Par ailleurs, dans chaque État, le nombre de grands électeurs correspond à la somme du nombre de représentants et de sénateurs au Congrès. Or, si le nombre de représentants est proportionnel à la population, tous les États ont deux sénateurs, quelle que soit leur population : le Wyoming (580 000 habitants) en a autant que la Californie (39,5 millions). Le système des grands électeurs avantage donc les États peu peuplés. Les républicains, plus forts dans les États ruraux, sont donc avantagés par rapport aux démocrates. C’est ainsi qu’en 2016 Trump l’avait emporté tout en ayant recueilli trois millions de voix de moins que Clinton à l’échelle des États-Unis.

Une autre incertitude tient au fait que le scrutin est organisé dans chaque État selon des modalités spécifiques ; certains États acceptaient les bulletins par correspondance reçus jusqu’au 6 novembre, soit trois jours après le scrutin. Chaque État doit donc compter et recompter ses voix, surtout dans un scrutin serré comme celui-ci. Ces décomptes relèvent parfois moins de la seule arithmétique électorale que de la bataille politique et juridique. C’est en tout cas le calcul que semble faire Trump, en annonçant qu’il va saisir la Cour suprême. En 2000, George W. Bush avait ainsi bénéficié du concours de cette institution pour coiffer au poteau son concurrent démocrate Al Gore, qui avait obtenu plus de voix que lui.

En tout cas, alors que tous les sondages annonçaient une vague démocrate et un Trump largement distancé, le résultat restait incertain. En 2016, il l’avait emporté avec quelque 63 millions de voix (46 %) ; d’après les premières tendances, il en obtiendrait au moins 70 millions cette fois-ci, avec il est vrai une plus grande participation. Celle-ci, traditionnellement basse aux États-Unis, atteindrait cette fois deux tiers des inscrits. Dans certains États-pivots industriels, traditionnellement démocrates et que Trump avait emportés en 2016, comme la Pennsylvanie, le Michigan ou le Wisconsin, il était encore en mesure de l’emporter, alors que tous les bulletins n’étaient pas dépouillés.

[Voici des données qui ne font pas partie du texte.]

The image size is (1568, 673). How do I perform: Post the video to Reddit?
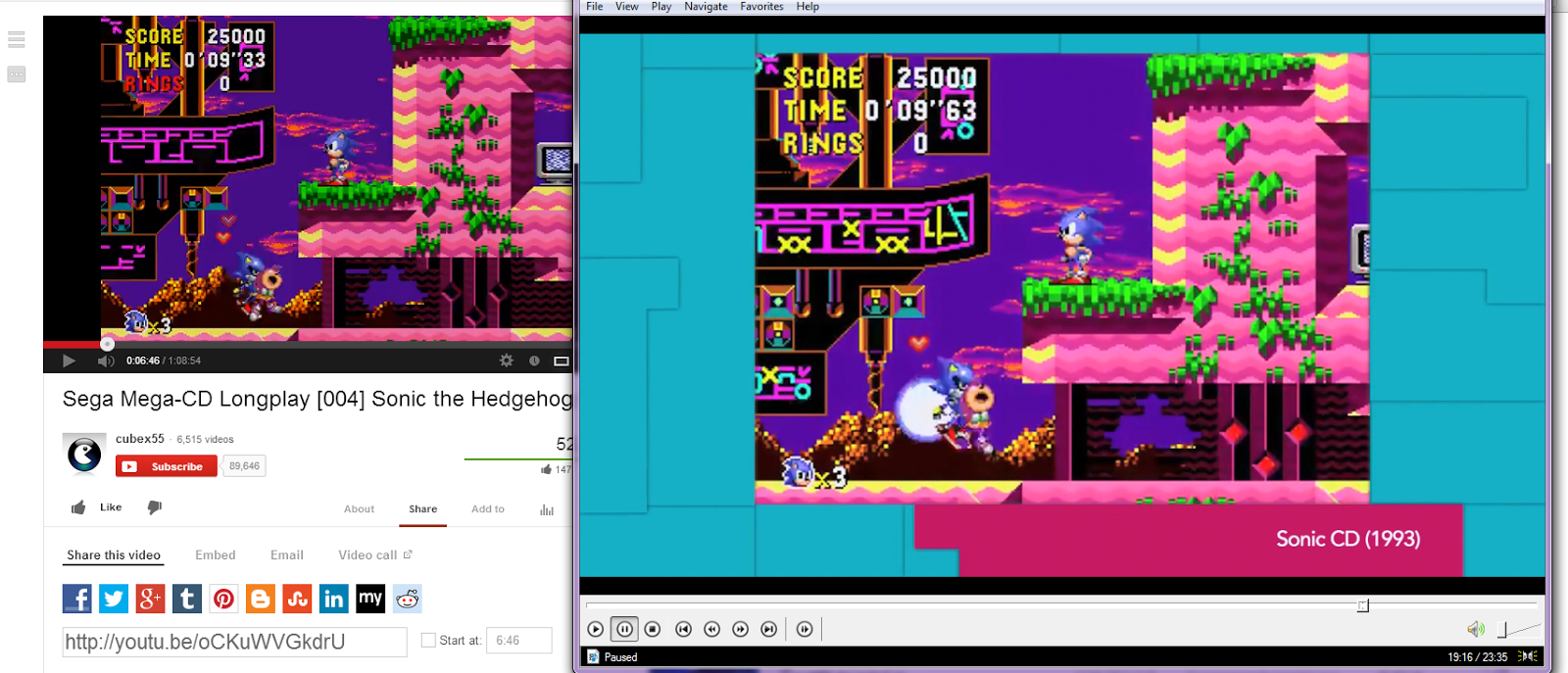pos(408,599)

Joe Biden – ce politicien lisse membre de l’establishment depuis près de cinquante ans – ne pouvait pas susciter l’enthousiasme, surtout parmi les classes populaires, victimes des crises sanitaire et économique. Mais ce que montrent aussi les résultats est que l’élection de Trump en 2016 n’était pas un feu de paille. Toute une partie de la population, les entrepreneurs, commerçants, artisans, fermiers, etc., a vu ses impôts baisser et peut s’estimer satisfaite. Et puis la popularité de Trump reflète des tendances politiques de fond, en même temps qu’elle les alimente : la peur de la paupérisation de nombreux travailleurs, en tout cas parmi les Blancs, le repli individualiste, le chauvinisme, peut-être aussi la xénophobie et le racisme, alimentés par Trump comme dérivatifs à ces peurs.

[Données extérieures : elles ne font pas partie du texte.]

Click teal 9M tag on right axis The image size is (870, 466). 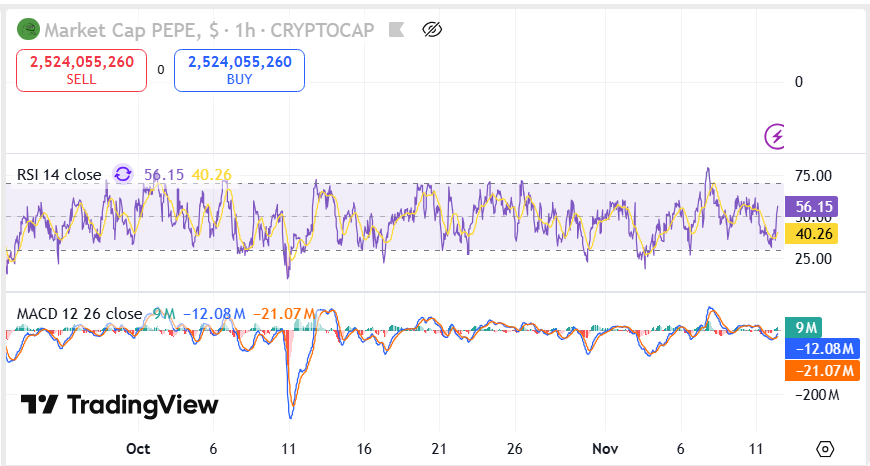click(x=806, y=327)
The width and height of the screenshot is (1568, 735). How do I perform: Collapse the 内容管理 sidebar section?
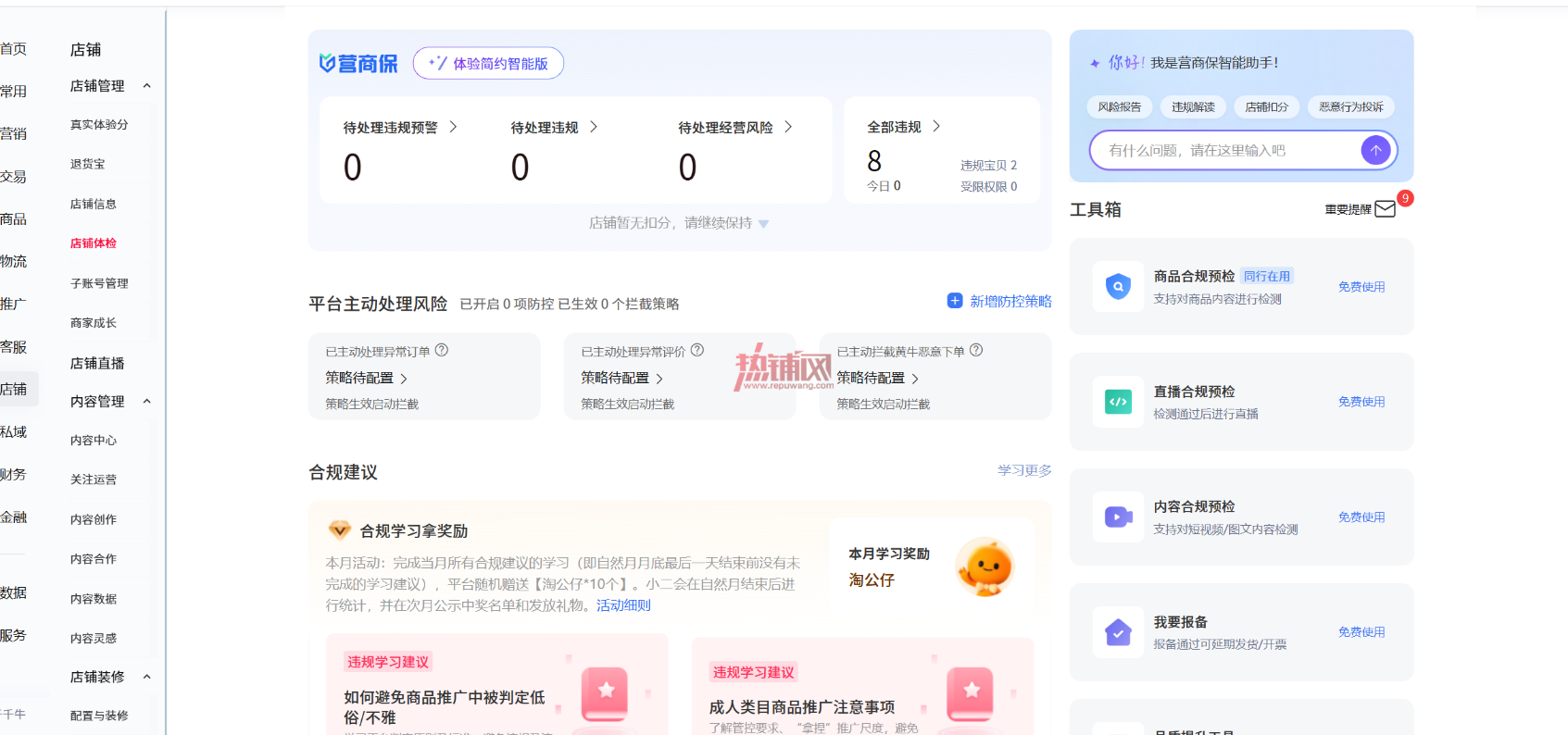tap(146, 402)
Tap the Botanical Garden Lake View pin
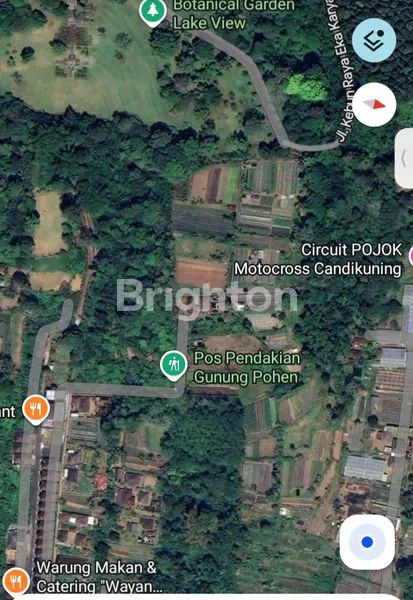The image size is (413, 600). 153,12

En juin dernier, des dizaines de millions d’Américains ont manifesté contre le racisme et les violences policières. Mais des dizaines de millions d’autres ne l’ont pas fait, et certains ont à l’inverse exprimé leur soutien à la police, la loi et l’ordre. Les milices d’extrême droite, qui se sont manifestées ces dernières semaines, sont évidemment une petite minorité, mais ce qu’elles expriment traverse toute la société. Et, que Trump reste finalement à la Maison-Blanche ou pas, ses succès électoraux et la base politique qu’ils traduisent montrent que la population et la classe ouvrière elle-même sont divisées, entre Américains et migrants, entre Blancs et Noirs, etc. Ces divisions sont lourdes de menaces pour tous les travailleurs.

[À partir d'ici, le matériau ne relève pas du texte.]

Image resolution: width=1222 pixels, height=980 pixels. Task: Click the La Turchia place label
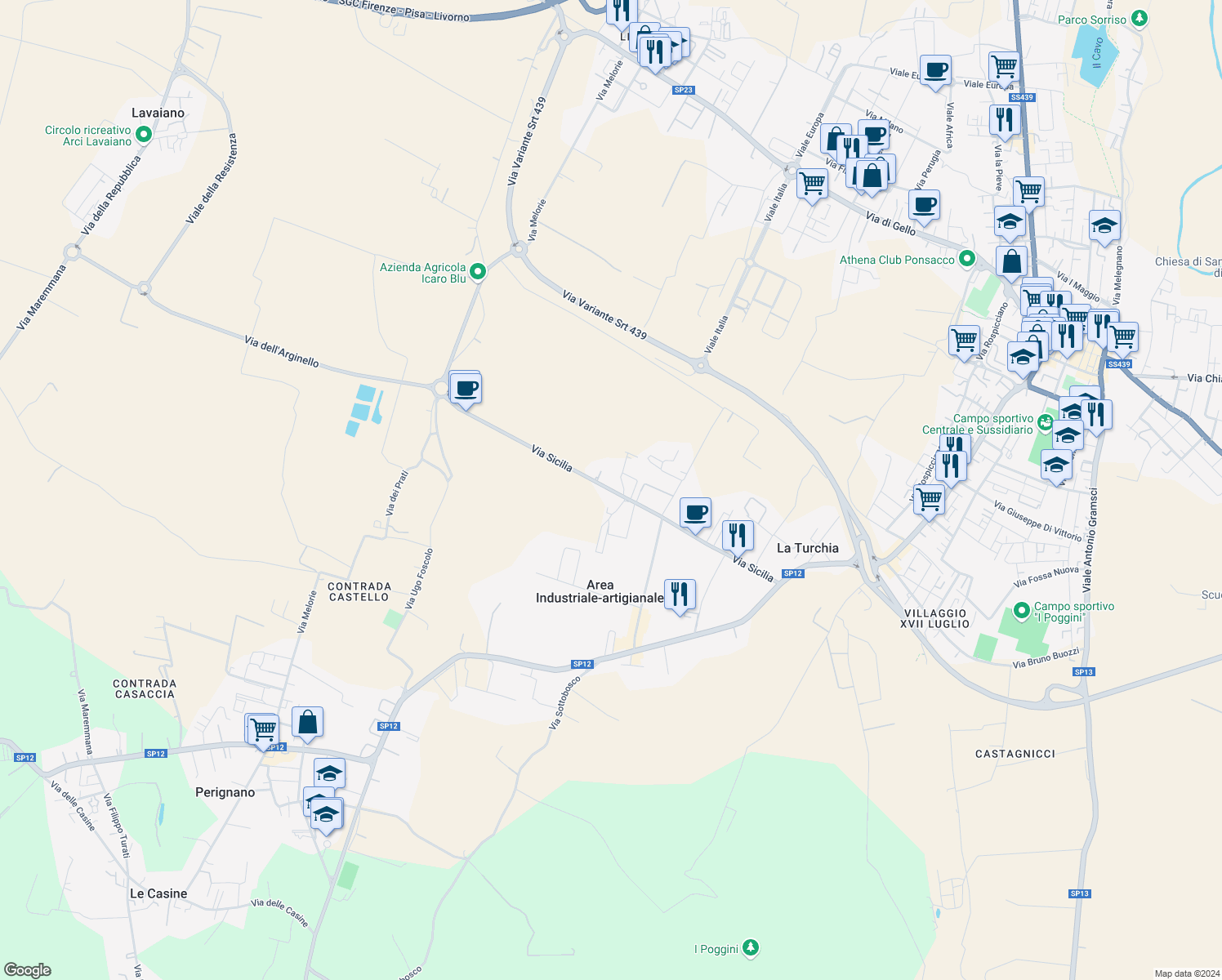point(809,548)
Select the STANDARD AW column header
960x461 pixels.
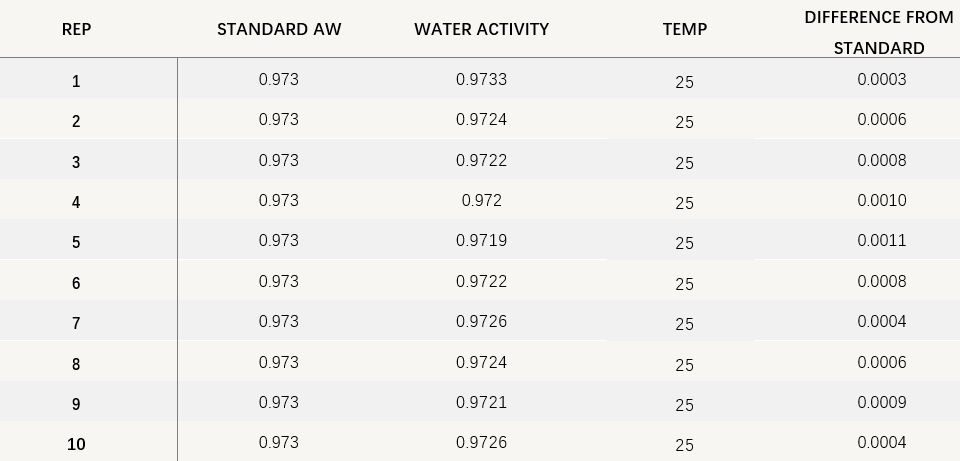(279, 29)
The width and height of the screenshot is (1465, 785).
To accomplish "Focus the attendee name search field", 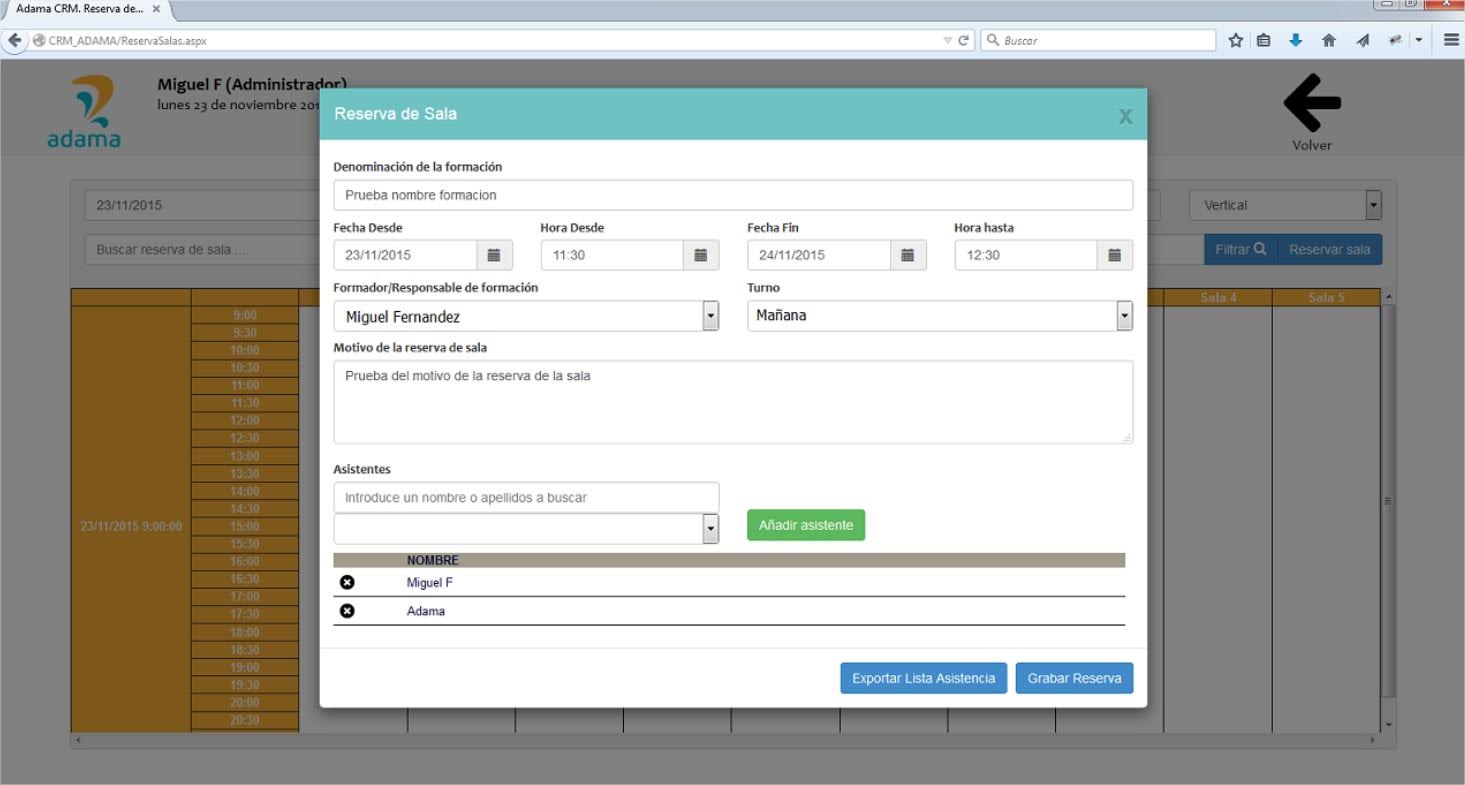I will pos(525,497).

Il est commun, parmi les journalistes et les responsables politiques, en France et en Europe, de se gausser de la stupidité et de la grossièreté de Trump, et il y a en effet de quoi. En même temps, les votes pour ce démagogue expriment un courant réel et des idées réactionnaires bien présentes dans l’opinion. Elles ne sont pas spécifiques aux États-Unis, comme on le voit avec les différents courants de droite et d’extrême droite qui se manifestent de ce côté-ci de l’Atlantique. Pour opposer une digue au danger qu’ils représentent, il faudra bien autre chose que des politiciens bourgeois à la Biden… ou à la Macron.